---- MATERIAL PROVIDED

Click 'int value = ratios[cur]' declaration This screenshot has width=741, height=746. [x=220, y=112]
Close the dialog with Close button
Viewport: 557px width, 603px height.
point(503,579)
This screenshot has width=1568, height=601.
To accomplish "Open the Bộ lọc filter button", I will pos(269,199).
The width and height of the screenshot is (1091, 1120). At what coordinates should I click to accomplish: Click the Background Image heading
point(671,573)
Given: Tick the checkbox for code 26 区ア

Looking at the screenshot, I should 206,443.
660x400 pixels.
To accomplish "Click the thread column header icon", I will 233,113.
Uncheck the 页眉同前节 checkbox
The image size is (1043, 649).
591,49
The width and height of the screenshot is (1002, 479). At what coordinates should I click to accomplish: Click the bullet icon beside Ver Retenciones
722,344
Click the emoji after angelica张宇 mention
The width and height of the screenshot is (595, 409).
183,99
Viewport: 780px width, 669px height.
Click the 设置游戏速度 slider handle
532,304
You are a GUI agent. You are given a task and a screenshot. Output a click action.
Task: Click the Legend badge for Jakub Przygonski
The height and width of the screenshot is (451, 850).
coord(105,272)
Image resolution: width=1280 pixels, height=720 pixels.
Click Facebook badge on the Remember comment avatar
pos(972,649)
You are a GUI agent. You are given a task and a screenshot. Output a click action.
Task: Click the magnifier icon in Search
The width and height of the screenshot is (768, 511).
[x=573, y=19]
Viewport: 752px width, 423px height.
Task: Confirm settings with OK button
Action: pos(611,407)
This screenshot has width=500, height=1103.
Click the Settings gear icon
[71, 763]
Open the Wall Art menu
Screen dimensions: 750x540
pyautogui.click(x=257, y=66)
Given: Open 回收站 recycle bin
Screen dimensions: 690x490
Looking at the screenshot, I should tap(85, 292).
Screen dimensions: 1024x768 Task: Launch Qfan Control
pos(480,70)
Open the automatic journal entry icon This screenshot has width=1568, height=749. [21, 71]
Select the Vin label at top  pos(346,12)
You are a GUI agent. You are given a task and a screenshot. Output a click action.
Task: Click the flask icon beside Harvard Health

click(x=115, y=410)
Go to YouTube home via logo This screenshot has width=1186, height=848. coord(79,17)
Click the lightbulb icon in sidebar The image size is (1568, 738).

--------

— DIRECTIONS —
Your answer should consist of the lines from the line with "Screen dimensions: 750x540" to the line with "Open the automatic" above, repeated exactly, both ends included.

— YOUR SOLUTION —
Screen dimensions: 750x540
pyautogui.click(x=257, y=66)
Given: Open 回收站 recycle bin
Screen dimensions: 690x490
Looking at the screenshot, I should tap(85, 292).
Screen dimensions: 1024x768 Task: Launch Qfan Control
pos(480,70)
Open the automatic journal entry icon This screenshot has width=1568, height=749. [21, 71]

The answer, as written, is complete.